Hello Iceberg Devs,
I'v been tracking an issue with predicate pushdowns in
Iceberg on complex types. I have compared vanilla Spark reader over Parquet
vs. Iceberg format reader. I have an example detailing it here:
https://github.com/apache/incubator-iceberg/issues/99
*Vanilla Spark Parquet reader plan*
== Physical Plan ==
*(1) Project [age#428, name#429, friends#430, location#431]
+- *(1) Filter (isnotnull(friends#430) && (friends#430[Josh] = 10))
+- *(1) FileScan parquet [age#428,name#429,friends#430,location#431]
Batched: false, Format: Parquet, Location:
InMemoryFileIndex[file:/usr/local/spark/test/parquet-people-complex],
PartitionFilters: [], PushedFilters: [IsNotNull(friends)], ReadSchema:
struct<age:int,name:string,friends:map<string,int>,location:struct<lat:int,lon:int>>
* Iceberg Plan*
== Physical Plan ==
*(1) Project [age#33, name#34, friends#35]

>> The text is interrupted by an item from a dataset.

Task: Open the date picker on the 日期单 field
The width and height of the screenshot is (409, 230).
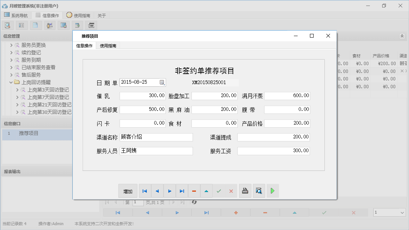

+- *(1) Filter ((friends#35[Josh] = 10) && isnotnull(friends#35))
+- *(1) ScanV2 iceberg[age#33, name#34, friends#35] (Filters:
[isnotnull(friends#35)], Options: [path=iceberg-people-complex2,paths=[]])
*Couple of points :*
1) Complex predicate is not passed down to the Scan level in both plans.
The complex predicate is termed "non-translateable" by
*DataSourceStrategy.translateFilter() *[1] when trying to convert Catalyst
expression to data source filter. Ryan & Xabriel had a discussion earlier
on this list about Spark not passing expressions to data source (in certain
cases). This might be related to that. Maybe a path forward is to fix that
translation in Spark so that Iceberg Filter conversion has a chance to
handle complex type. Currently Iceberg Reader code is unaware of that
filter.
2) Although both vanilla Spark and Iceberg handle complex type predicates
post scan, this regression is caused by post scan filtering not returning
results in the Iceberg case. I think post scan filtering is unable to
handle Iceberg format. So if 1) is not the way forward then the alternative
way is to fix this in the post scan filtering.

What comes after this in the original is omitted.